WHAT THIS TASK INVOLVES
Reproduce the following records line for line, with no changes.

Interface element records
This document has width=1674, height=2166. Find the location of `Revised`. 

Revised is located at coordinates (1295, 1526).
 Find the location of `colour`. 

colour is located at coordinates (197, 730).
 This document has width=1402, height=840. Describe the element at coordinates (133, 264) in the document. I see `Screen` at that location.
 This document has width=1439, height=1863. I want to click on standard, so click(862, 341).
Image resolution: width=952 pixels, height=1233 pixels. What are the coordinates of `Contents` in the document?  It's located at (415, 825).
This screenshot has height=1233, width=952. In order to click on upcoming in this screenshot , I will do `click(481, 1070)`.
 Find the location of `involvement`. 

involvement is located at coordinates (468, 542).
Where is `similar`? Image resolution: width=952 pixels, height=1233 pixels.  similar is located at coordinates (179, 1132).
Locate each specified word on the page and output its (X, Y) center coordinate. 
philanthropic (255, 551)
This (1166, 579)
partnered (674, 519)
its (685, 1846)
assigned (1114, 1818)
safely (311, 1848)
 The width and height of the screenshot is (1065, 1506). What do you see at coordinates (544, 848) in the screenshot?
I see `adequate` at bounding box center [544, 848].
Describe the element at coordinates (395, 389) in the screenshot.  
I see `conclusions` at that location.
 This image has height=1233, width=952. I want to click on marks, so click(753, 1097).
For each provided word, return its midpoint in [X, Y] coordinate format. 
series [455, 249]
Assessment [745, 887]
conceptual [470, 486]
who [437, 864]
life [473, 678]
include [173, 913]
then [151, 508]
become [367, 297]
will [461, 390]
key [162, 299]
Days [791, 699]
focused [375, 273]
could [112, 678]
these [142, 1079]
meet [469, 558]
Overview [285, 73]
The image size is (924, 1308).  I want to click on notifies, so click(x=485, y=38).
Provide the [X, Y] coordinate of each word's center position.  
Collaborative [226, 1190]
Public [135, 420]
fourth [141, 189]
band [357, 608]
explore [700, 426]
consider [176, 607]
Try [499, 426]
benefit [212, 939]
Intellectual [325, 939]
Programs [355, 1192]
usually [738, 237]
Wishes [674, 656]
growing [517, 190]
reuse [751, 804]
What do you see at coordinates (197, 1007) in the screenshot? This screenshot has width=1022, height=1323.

FULL OUTPUT
This document has width=1674, height=2166. Find the location of `Revised`. 

Revised is located at coordinates (1295, 1526).
 Find the location of `colour`. 

colour is located at coordinates (197, 730).
 This document has width=1402, height=840. Describe the element at coordinates (133, 264) in the document. I see `Screen` at that location.
 This document has width=1439, height=1863. I want to click on standard, so click(862, 341).
Image resolution: width=952 pixels, height=1233 pixels. What are the coordinates of `Contents` in the document?  It's located at (415, 825).
This screenshot has height=1233, width=952. In order to click on upcoming in this screenshot , I will do `click(481, 1070)`.
 Find the location of `involvement`. 

involvement is located at coordinates (468, 542).
Where is `similar`? Image resolution: width=952 pixels, height=1233 pixels.  similar is located at coordinates (179, 1132).
Locate each specified word on the page and output its (X, Y) center coordinate. 
philanthropic (255, 551)
This (1166, 579)
partnered (674, 519)
its (685, 1846)
assigned (1114, 1818)
safely (311, 1848)
 The width and height of the screenshot is (1065, 1506). What do you see at coordinates (544, 848) in the screenshot?
I see `adequate` at bounding box center [544, 848].
Describe the element at coordinates (395, 389) in the screenshot.  
I see `conclusions` at that location.
 This image has height=1233, width=952. I want to click on marks, so click(753, 1097).
For each provided word, return its midpoint in [X, Y] coordinate format. 
series [455, 249]
Assessment [745, 887]
conceptual [470, 486]
who [437, 864]
life [473, 678]
include [173, 913]
then [151, 508]
become [367, 297]
will [461, 390]
key [162, 299]
Days [791, 699]
focused [375, 273]
could [112, 678]
these [142, 1079]
meet [469, 558]
Overview [285, 73]
The image size is (924, 1308).  I want to click on notifies, so click(x=485, y=38).
Provide the [X, Y] coordinate of each word's center position.  
Collaborative [226, 1190]
Public [135, 420]
fourth [141, 189]
band [357, 608]
explore [700, 426]
consider [176, 607]
Try [499, 426]
benefit [212, 939]
Intellectual [325, 939]
Programs [355, 1192]
usually [738, 237]
Wishes [674, 656]
growing [517, 190]
reuse [751, 804]
What do you see at coordinates (197, 1007) in the screenshot? This screenshot has width=1022, height=1323.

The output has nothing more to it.